The Ten Commandments

“Thou shalt not take the name of the Lord your God in vain.” That is the King James Version of the third commandment (Exodus 20:7). Like most of us, I was taught that it meant there is certain language you can’t use – swear words being chief among them. And as a kid, we all knew what those forbidden words were (and the excitement we felt when we learned a new one).

Old Testament scholar Walter Brueggemann has demonstrated to me that limiting the third commandment to a proscription against the use of certain words domesticates the breadth and challenge of the third commandment. It is meant to go much deeper.

The third commandment prohibits us from using God to satisfy our own ends or purposes. The third commandment forbids us from using God as a tool to promote our agenda or program. “God is on my side” is one of the most insidious breaches of the third commandment.

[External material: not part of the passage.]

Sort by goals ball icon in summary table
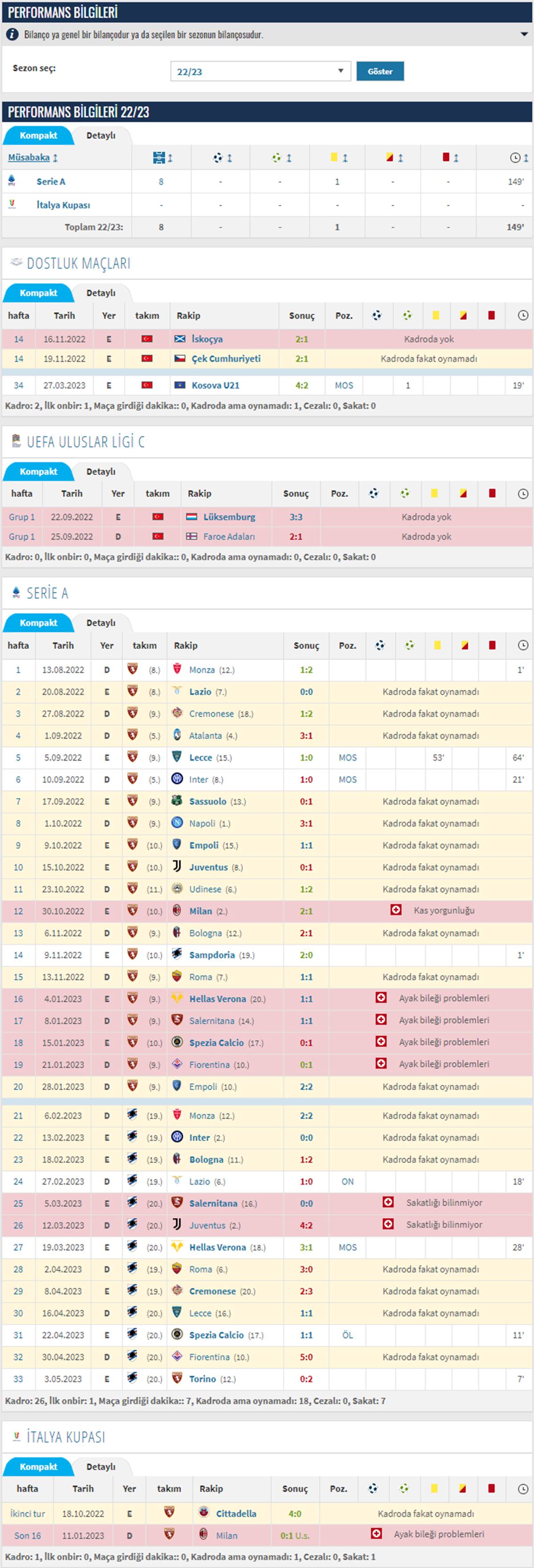 coord(222,158)
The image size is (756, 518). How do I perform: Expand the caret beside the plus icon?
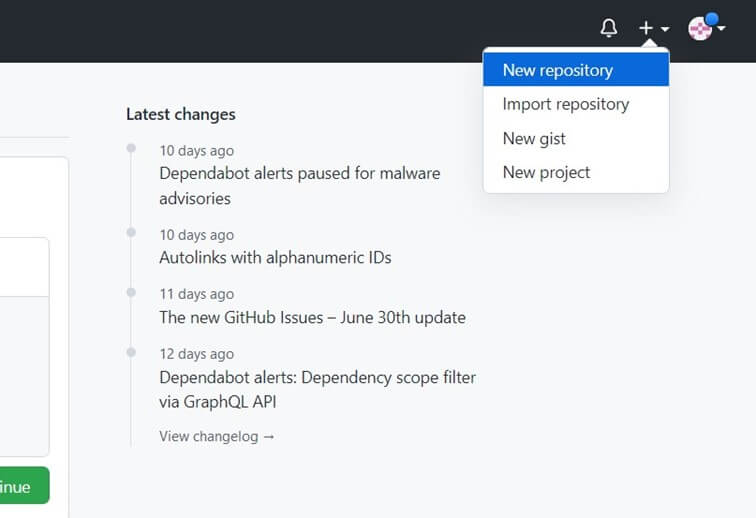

God may indeed work out of love and commitment for us; but the commandments insist that God can never be employed by us.

Alan Roxburgh makes a similar case about scripture in Missional: Joining God in the Neighborhood. He indicates that we have tended to read scripture through a particular lens: how can I be better and more faithful? or how can the church be more inviting and vital? Those are important questions, but they tend to domesticate the scripture, and then we have missed out on the scripture’s power to enable us to read the world in a different way.

The world is a confusing, often dangerous, place. God is working in that world. Scripture opens us up to how God is working in that world – and how we might join God in that important work.